The University of Utah’s Office of Equity, Diversity, and Inclusion hosted monthly “Reframing the Conversation” events.50 years of hip-hop’s influence on culture and social movementsas part of EDI’s Black History Month. event series on wednesday.
“When we talk about hip-hop as a genre, I think it’s really important to reflect its components to the culture as a whole,” said Keith, co-host of KRCL’s hip-hop radio show Friday Night Fallout. McDonald said. “So hip-hop is not just rap music, it’s also breaking, graffiti art, DJing, and cultural knowledge.”
The event, held in the Hinckley Caucus Room, included moderator and Black Cultural Center Director Meliga Garfield, Associate Professor of Race and Communication Rachel Alicia Griffin, and Black Cultural Center Program Coordinator Ephraim Kum. Mr. Luis Lopez, Deputy Director of First, attended. Ascent Scholars Teresa Martinez, associate professor of sociology, and McDonald.
Implications for race, identity, and social justice
When discussing how hip-hop has contributed to discussions about race, identity, and social justice, Griffin notes that hip-hop is “not separate from counterculture and activism; It’s a principle and a protest.”
Griffin added that for a music artist to be a hip-hop artist, they must somehow address power dynamics, protest, and resistance through their art. According to Griffin, this characteristic of hip-hop allows various hip-hop songs and albums to contribute to changing social consciousness.

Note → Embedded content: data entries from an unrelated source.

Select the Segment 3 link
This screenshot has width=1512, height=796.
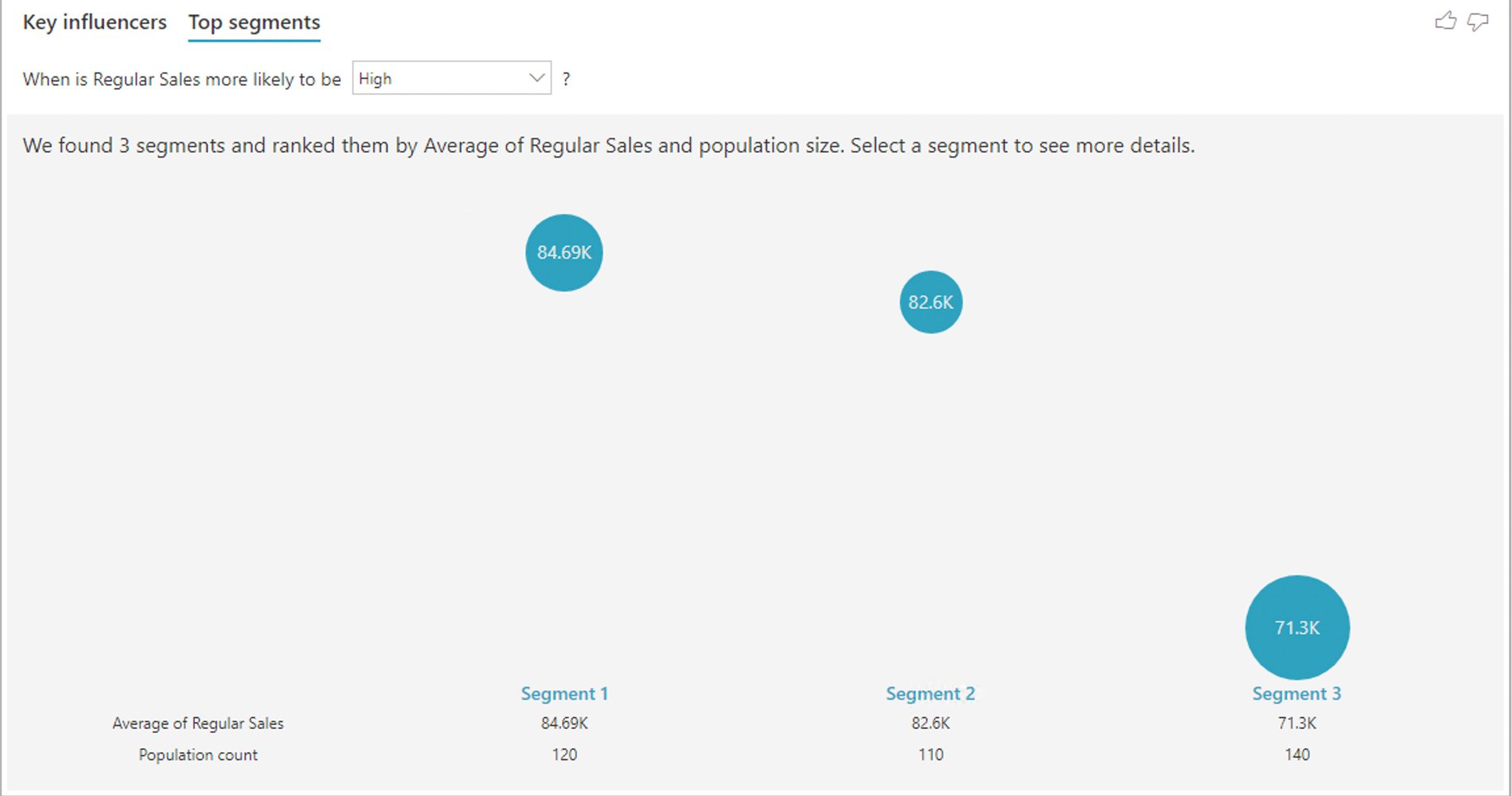pos(1296,693)
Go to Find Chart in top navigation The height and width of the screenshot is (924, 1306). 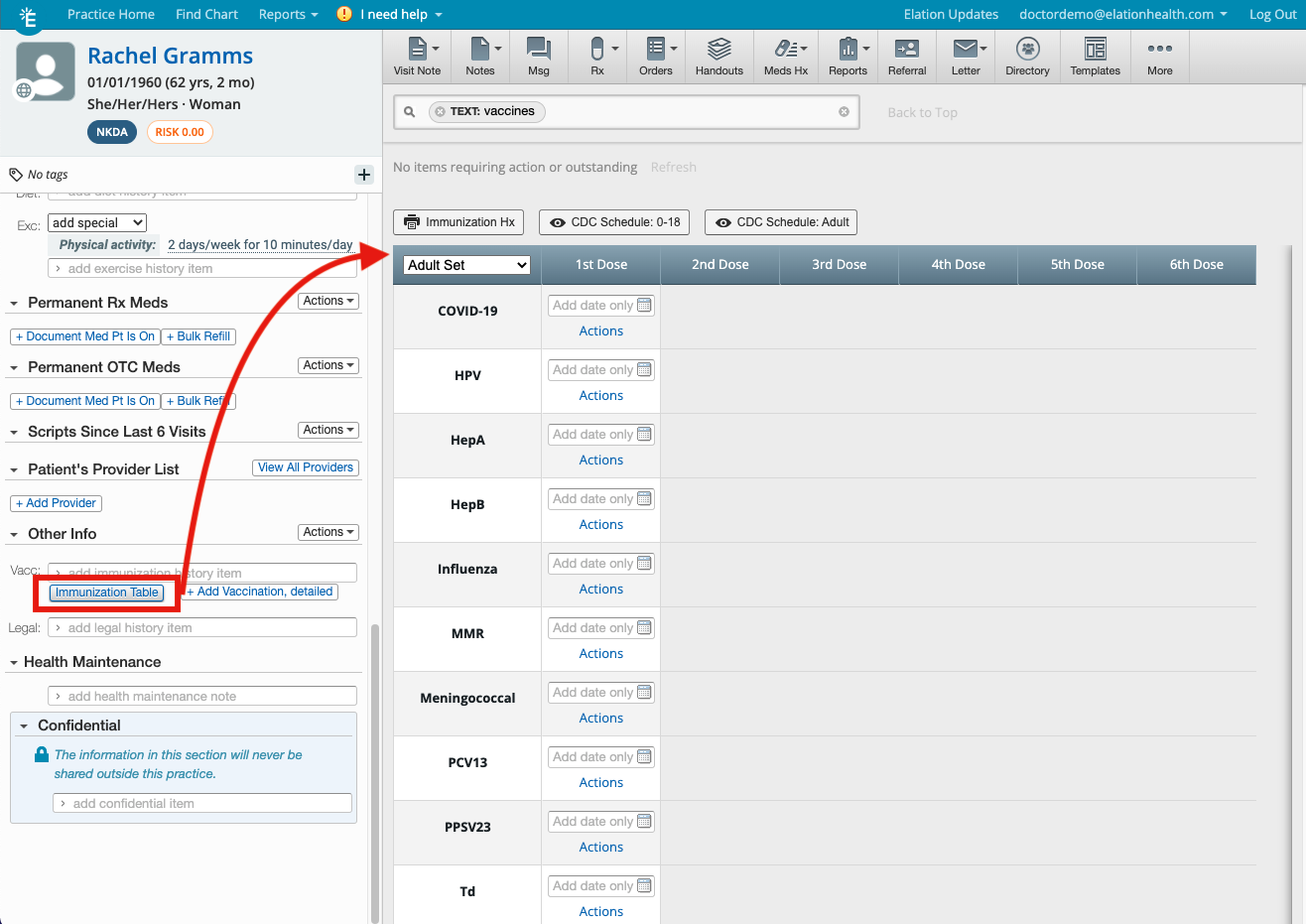tap(206, 14)
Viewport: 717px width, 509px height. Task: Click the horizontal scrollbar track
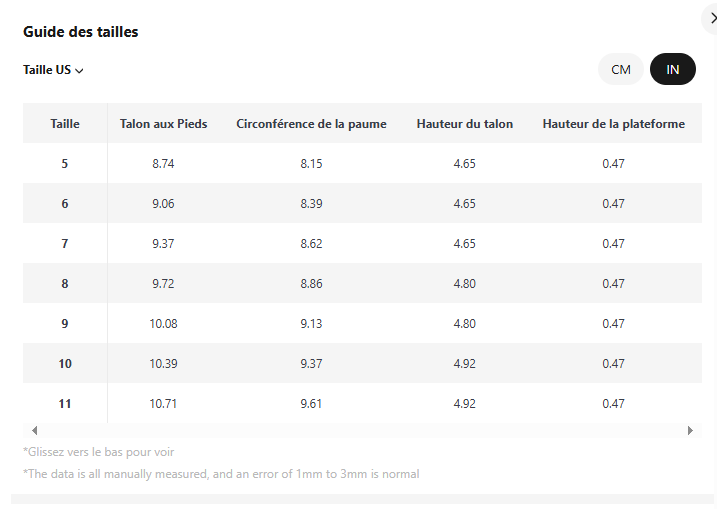362,430
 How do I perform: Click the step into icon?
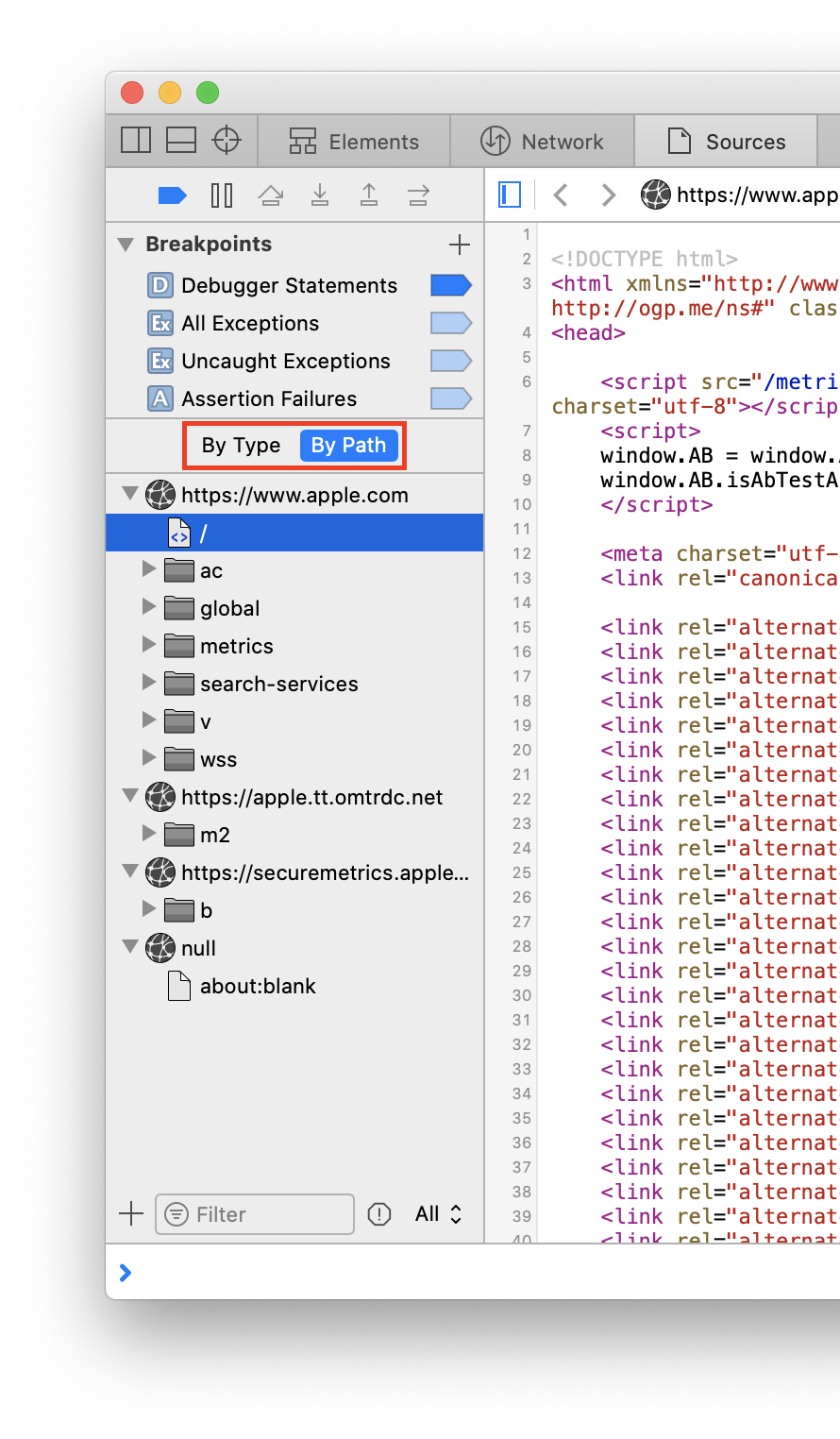point(320,195)
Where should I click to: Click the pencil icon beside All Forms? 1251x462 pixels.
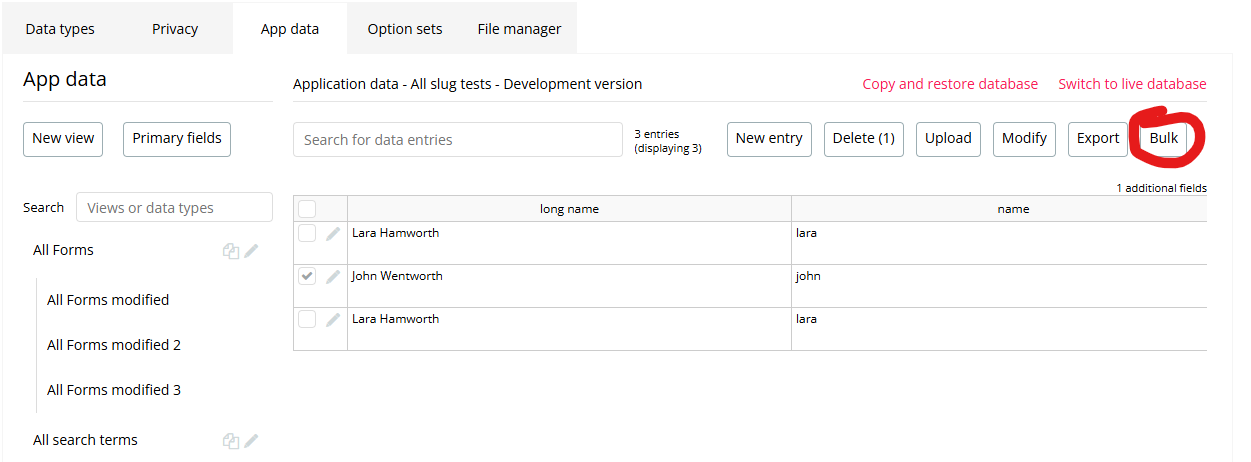pos(251,251)
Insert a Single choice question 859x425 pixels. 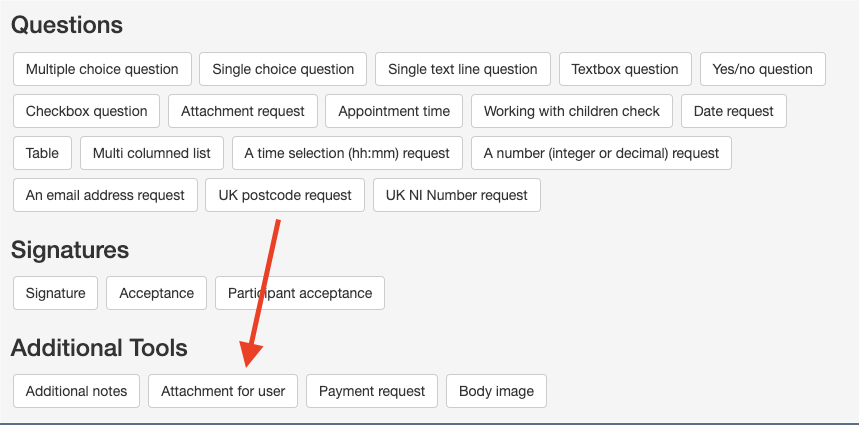click(x=283, y=69)
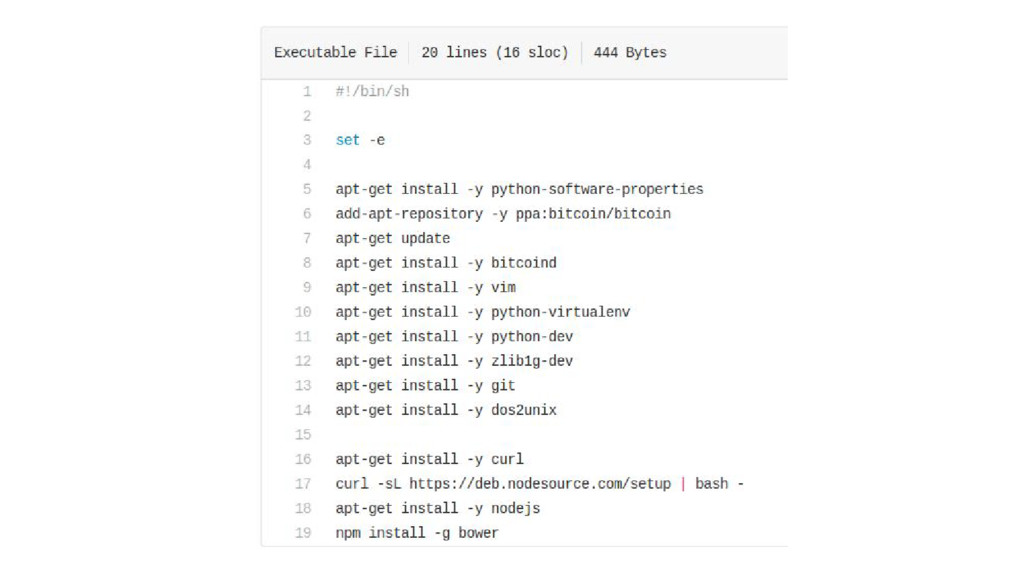Click the '20 lines (16 sloc)' info
This screenshot has width=1024, height=576.
tap(494, 52)
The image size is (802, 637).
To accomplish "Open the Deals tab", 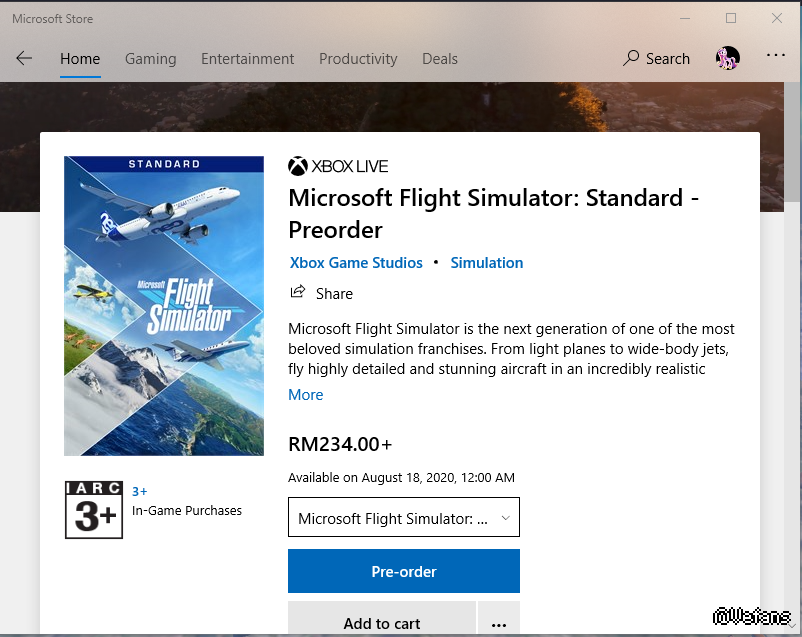I will (x=439, y=59).
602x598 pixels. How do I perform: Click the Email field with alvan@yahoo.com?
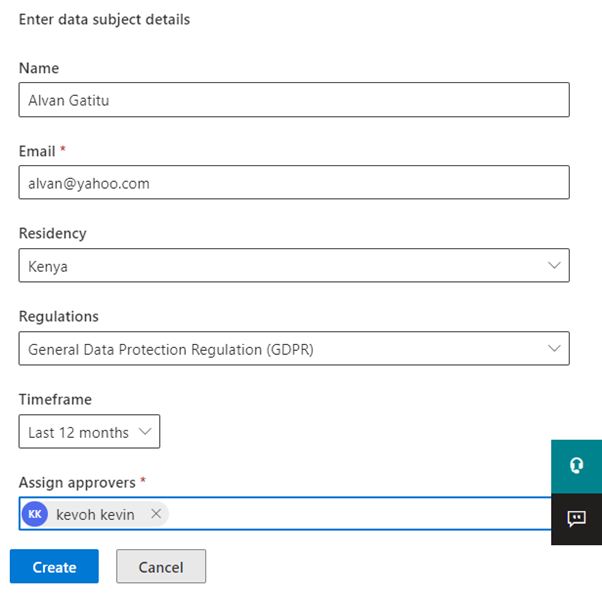tap(293, 183)
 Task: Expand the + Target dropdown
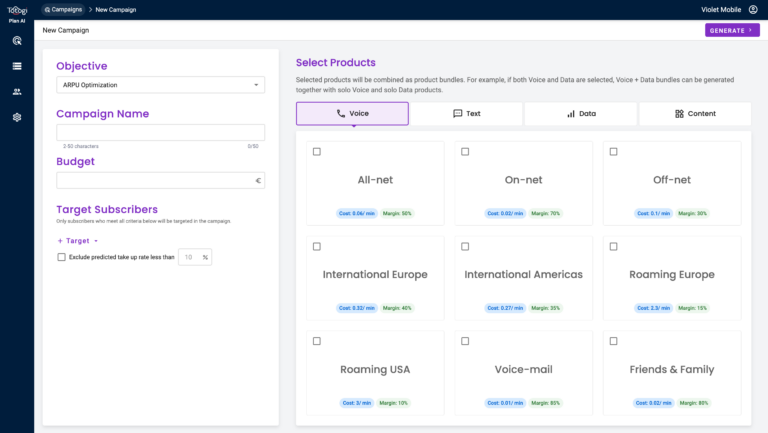click(78, 241)
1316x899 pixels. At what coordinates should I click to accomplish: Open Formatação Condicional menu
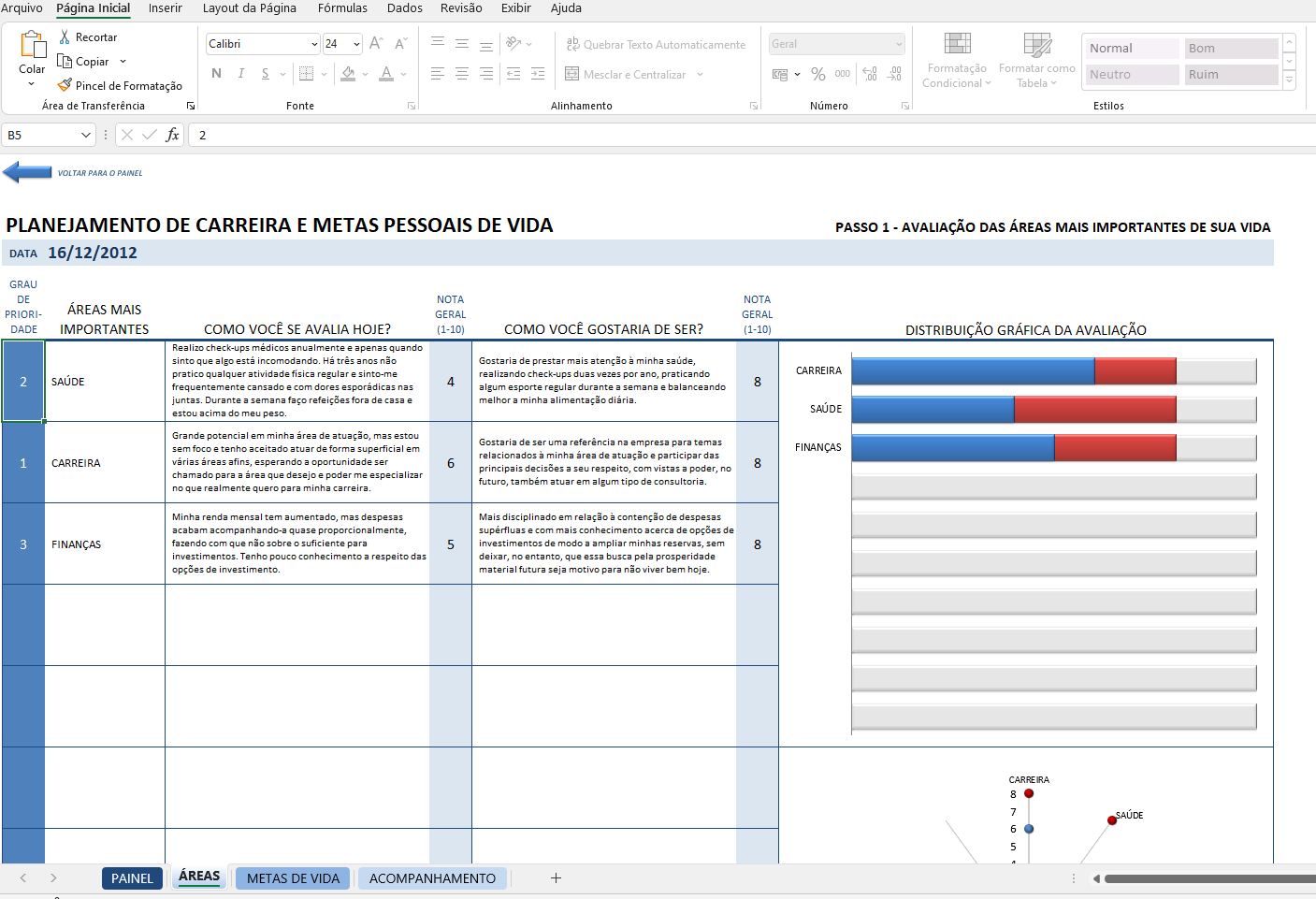(956, 62)
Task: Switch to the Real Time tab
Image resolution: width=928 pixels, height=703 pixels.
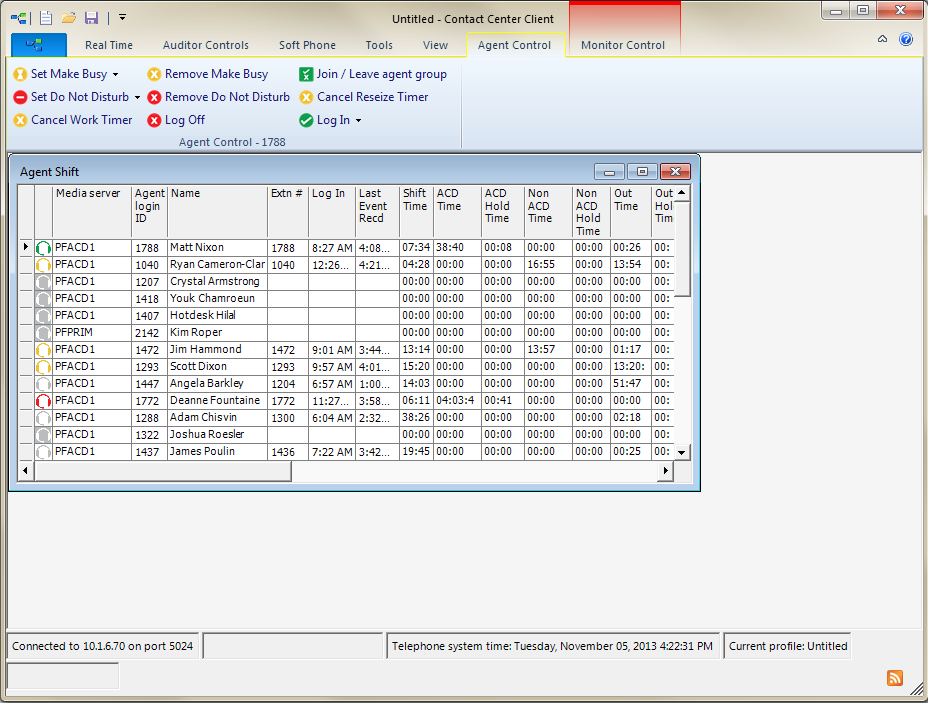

But Griffin argues that when hip-hop is stripped, often intentionally, of its countercultural critique of power dynamics, it is itself a moment of appropriation, whether by the artist, the audience, or “just beyond. [Utah] Jazz performance. ”
“It’s an appropriation of hip-hop culture because it negates the core elements of the hip-hop genre itself,” Griffin said.
Kumu cited Joey Bada$$’s “All American Badass” and Kendrick Lamar’s “To Pimp a Butterfly” as specific albums that embody the core elements of hip-hop. .
“‘Are you okay’ [by Lamar] It became one of the anthems of black joy, at least for me and my friends,” Kumu said. “And I think of the song ‘i’ and all the backlash he received because he directly referenced police brutality in that song.”
Hip-hop and the evolution of white audiences
Griffin argued that throughout the hip-hop genre’s 50 years, it has consistently revealed a “lack of real, tangible structural change,” all in an interconnected way.
As an example, she said some of the lyrics of famous ’90s rapper Tupac Shakur echo, in some ways, Utah’s HB 261, which has now been passed and signed into law. This bill would ban DEI-based programs in public institutions like the United States and would result in action. She wrote this as a “widespread setback in diversity efforts across all public education and government in the state.” salt lake tribune.
“Because it’s a bill about the destruction of Black and brown communities and the places where we gather,” Griffin said. “You can trace the genre of hip-hop back in time to a present where the past is no longer the past. How sad is it that Tupac Shakur can lecture at the Utah State Capitol and still do the right thing? ”

Another topic Garfield brought up was the fact that the majority of people who listen to hip-hop music are white, especially as hip-hop has become mainstream in the last decade.
In response, Lopez wrote, “Hip-hop vs. ‘Rap’ by KRS-One, a rapper who was popular in the 80s and 90s. “Rap is what you do, hip-hop is what you live for.”
“These industries realized they could do this, they could promote stereotypes of black and brown coded ‘urban communities,’ and they could monetize this,” Lopez said. Told.
the future of hip hop
Hip-hop will continue to be the “soundtrack of resistance” and “the voice of those who didn’t have a platform, as long as we protect it and care about things like:” Deaf Lewis said. Hand-picked and authentic sources from our community. ”
Griffin emphasized that it is important to remember that hip-hop as a genre and movement, and some of its leaders, are inadequate and incomplete.

“The people who come to mind as defining the genre and being at the tipping point are usually black men, and that in itself shows that there are barriers within the genre,” Griffin said. “…I struggle with hip-hop’s sexism and its homophobia, and the way the black community has built a politics of exclusion that doesn’t sound all that different from its desire to protect itself and the origins of hip-hop. I also suffer from racism.”
But that doesn’t mean people should dismiss the genre, Griffin added.
“It means this genre and the people within it need to grow, they need to learn what to do, and they can do it if they want. We have the potential.” said Griffin.